EXERCISE DETAILS:
Your copy should hold the lines below from the first through the one that contains "Given: Open the Performance tab", each retyped exactly, and no pictures.

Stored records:
+ + +

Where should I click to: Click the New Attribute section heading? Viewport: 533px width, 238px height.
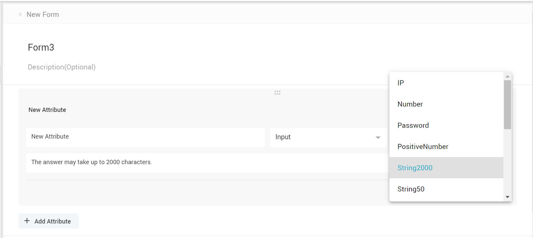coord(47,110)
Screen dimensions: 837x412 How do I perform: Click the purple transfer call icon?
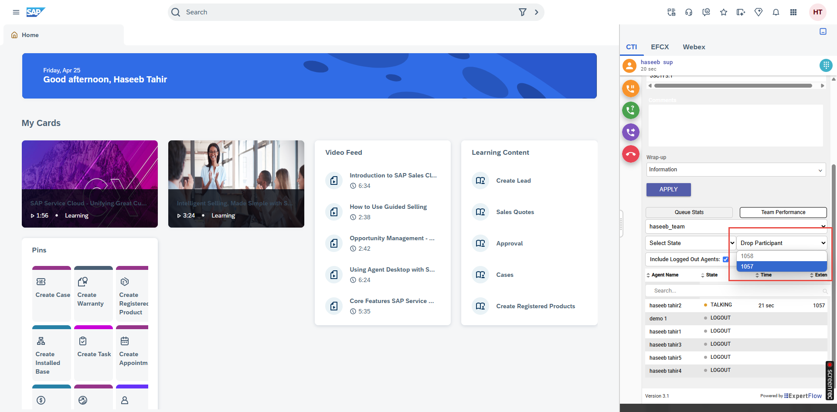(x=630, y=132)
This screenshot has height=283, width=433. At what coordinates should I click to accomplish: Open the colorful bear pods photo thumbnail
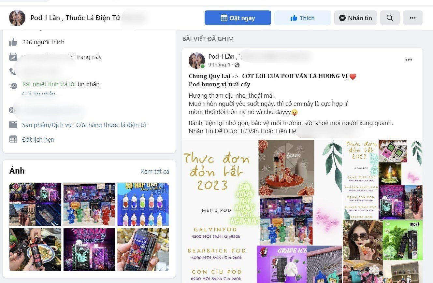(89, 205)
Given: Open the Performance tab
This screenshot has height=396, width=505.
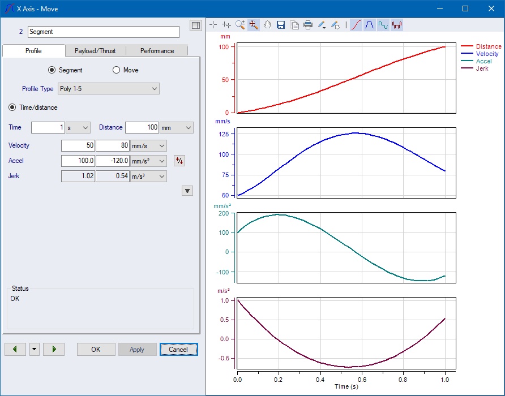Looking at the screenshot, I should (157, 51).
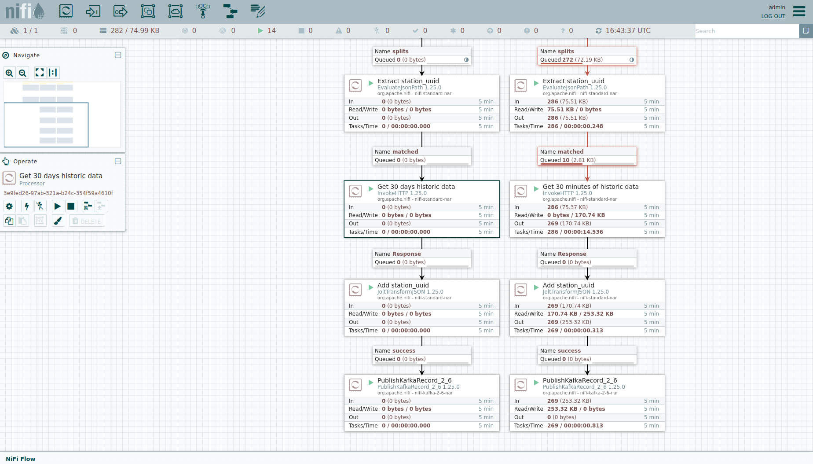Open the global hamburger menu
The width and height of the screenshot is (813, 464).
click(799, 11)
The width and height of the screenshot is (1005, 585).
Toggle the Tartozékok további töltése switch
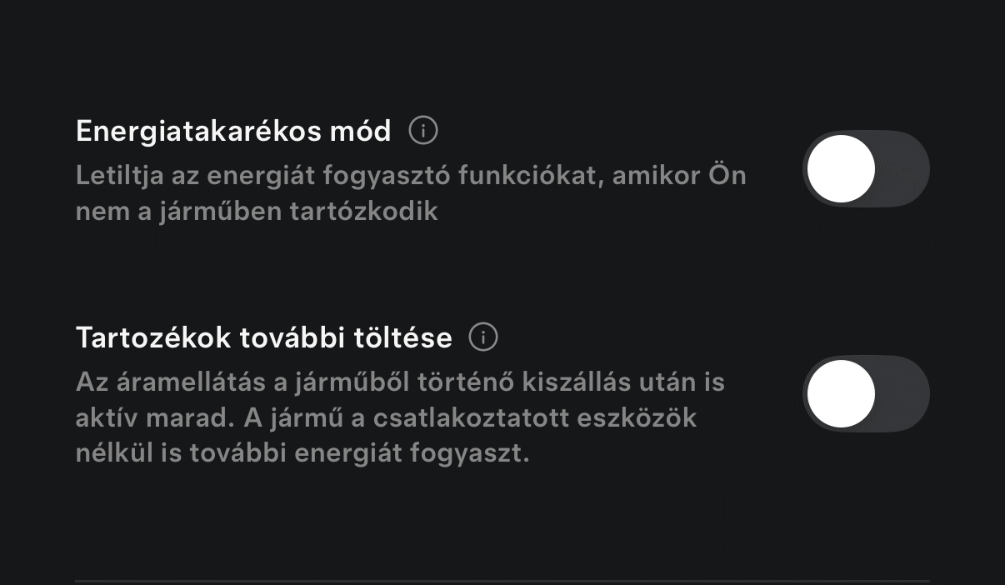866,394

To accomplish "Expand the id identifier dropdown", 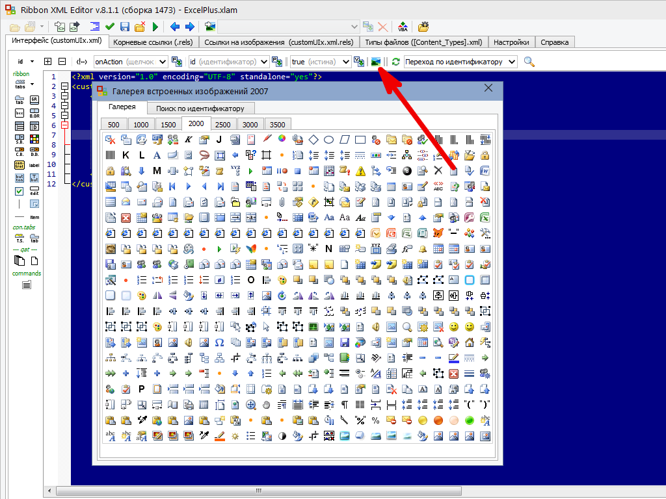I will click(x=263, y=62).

+ + +

SOLUTION TO THE PROBLEM:
Where should I click to: Click the New Attribute section heading? Viewport: 533px width, 238px height.
coord(47,110)
Screen dimensions: 837x412 How do I perform: Click the purple transfer call icon?
(x=630, y=132)
This screenshot has height=283, width=433. At what coordinates should I click to accomplish: Open the colorful bear pods photo thumbnail
(89, 205)
Given: Open the Performance tab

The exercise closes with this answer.